*Work to be completed*:
Report all lines of the records that contain "Dekoracje".

*Input material*:
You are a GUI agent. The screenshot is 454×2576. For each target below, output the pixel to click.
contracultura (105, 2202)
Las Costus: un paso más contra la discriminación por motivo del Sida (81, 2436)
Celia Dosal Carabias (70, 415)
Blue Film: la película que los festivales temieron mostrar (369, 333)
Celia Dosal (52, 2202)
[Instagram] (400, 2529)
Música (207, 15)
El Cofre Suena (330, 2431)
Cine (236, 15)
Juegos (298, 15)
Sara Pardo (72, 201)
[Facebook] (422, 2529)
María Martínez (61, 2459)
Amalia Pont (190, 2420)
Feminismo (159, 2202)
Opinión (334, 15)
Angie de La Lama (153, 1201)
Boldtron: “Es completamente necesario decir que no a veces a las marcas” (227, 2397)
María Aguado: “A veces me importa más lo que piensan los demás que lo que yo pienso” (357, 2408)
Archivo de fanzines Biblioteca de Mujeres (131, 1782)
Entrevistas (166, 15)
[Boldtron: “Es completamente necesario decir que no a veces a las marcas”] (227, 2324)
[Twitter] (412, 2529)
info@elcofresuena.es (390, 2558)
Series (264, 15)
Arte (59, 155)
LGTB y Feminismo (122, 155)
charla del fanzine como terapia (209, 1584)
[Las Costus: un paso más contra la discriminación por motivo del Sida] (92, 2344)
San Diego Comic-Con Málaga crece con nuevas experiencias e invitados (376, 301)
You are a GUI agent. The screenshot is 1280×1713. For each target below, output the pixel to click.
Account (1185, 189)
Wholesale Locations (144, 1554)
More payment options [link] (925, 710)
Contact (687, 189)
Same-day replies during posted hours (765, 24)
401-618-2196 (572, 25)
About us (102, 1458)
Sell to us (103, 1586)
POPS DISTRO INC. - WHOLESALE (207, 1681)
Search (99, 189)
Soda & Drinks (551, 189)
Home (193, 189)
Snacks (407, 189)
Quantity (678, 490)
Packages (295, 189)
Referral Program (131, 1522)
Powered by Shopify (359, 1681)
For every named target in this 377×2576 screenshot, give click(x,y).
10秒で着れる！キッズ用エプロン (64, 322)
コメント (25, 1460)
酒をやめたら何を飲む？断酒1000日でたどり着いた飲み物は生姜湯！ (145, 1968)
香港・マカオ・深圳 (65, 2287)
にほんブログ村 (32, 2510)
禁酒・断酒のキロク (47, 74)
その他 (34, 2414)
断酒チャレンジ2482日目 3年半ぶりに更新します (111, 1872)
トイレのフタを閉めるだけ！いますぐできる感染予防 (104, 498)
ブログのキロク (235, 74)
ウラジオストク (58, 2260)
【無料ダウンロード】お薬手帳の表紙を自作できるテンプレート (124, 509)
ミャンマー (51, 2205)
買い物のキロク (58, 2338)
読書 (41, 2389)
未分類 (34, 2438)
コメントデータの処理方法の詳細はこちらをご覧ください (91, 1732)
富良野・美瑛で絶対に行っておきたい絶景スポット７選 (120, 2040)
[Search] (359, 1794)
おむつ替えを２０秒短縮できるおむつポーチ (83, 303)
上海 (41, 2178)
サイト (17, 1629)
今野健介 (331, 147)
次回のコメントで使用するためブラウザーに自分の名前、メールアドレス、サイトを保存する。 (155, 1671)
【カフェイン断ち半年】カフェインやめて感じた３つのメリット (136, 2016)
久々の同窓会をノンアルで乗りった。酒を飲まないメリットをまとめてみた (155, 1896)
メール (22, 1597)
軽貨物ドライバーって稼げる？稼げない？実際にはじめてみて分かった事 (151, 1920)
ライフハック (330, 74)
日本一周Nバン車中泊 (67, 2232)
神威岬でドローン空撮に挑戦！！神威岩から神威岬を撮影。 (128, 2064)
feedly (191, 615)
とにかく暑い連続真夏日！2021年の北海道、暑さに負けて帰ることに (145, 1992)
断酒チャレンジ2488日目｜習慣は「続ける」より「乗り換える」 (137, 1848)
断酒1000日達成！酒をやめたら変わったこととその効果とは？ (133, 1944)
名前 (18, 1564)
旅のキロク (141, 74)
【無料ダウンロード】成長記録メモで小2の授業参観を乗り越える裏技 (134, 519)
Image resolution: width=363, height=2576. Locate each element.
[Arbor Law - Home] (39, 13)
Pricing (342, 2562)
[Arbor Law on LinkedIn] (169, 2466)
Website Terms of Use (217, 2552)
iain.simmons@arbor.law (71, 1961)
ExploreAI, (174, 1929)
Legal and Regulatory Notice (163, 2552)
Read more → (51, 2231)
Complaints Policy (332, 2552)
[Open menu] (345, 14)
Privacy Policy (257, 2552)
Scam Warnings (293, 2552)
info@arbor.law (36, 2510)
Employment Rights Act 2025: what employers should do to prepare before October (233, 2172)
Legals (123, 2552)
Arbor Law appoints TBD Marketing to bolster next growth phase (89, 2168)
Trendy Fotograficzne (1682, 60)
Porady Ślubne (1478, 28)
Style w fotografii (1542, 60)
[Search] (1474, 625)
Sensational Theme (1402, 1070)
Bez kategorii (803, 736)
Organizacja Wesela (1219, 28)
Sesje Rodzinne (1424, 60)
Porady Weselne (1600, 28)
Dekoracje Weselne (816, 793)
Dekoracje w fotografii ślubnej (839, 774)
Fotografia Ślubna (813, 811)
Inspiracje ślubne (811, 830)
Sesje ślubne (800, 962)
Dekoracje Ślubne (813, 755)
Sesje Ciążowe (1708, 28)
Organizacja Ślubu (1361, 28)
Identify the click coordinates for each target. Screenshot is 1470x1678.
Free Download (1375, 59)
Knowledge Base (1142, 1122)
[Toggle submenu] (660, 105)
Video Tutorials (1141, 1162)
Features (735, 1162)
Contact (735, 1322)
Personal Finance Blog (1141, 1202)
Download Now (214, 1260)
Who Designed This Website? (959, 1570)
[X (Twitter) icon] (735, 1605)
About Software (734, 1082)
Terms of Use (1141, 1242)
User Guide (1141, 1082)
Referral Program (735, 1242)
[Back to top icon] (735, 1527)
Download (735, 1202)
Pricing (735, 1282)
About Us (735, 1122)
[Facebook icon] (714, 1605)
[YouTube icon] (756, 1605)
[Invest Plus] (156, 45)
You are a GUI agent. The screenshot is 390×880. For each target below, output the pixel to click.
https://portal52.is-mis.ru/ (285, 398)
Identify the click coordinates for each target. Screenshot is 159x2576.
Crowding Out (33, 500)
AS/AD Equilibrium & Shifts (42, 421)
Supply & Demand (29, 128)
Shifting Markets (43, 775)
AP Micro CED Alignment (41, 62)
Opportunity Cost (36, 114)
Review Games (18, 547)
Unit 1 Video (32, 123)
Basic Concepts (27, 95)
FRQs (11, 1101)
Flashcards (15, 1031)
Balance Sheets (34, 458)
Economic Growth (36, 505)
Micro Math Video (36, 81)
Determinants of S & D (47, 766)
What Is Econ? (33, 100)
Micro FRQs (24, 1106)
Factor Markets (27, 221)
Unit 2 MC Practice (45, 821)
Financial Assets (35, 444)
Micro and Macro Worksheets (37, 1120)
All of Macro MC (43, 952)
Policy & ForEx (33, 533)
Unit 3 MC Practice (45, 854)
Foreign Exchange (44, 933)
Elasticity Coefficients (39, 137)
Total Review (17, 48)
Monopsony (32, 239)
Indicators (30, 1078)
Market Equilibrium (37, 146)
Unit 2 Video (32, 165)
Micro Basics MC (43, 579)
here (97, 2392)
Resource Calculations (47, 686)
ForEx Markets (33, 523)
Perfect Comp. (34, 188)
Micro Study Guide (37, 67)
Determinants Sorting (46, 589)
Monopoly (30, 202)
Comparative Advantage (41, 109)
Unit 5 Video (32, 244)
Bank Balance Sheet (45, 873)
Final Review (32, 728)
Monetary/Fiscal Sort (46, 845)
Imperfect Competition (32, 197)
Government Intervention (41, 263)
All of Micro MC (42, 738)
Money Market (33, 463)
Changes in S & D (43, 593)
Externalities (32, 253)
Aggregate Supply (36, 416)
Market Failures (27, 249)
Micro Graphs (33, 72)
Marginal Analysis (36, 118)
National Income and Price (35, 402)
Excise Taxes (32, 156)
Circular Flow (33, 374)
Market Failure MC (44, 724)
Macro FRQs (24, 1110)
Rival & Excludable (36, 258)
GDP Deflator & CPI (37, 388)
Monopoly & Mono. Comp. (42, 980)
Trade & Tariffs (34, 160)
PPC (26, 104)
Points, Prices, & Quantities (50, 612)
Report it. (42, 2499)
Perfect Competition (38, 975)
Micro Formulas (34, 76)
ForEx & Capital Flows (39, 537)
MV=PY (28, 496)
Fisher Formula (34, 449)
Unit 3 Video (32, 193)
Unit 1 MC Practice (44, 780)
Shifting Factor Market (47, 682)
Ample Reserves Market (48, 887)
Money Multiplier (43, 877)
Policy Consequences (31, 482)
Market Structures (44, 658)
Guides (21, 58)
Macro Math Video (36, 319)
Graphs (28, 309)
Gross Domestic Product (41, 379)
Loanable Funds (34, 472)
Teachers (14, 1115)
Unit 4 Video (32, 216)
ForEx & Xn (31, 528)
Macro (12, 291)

*Written answer*:
Dekoracje Weselne (816, 793)
Dekoracje w fotografii ślubnej (839, 774)
Dekoracje Ślubne (813, 755)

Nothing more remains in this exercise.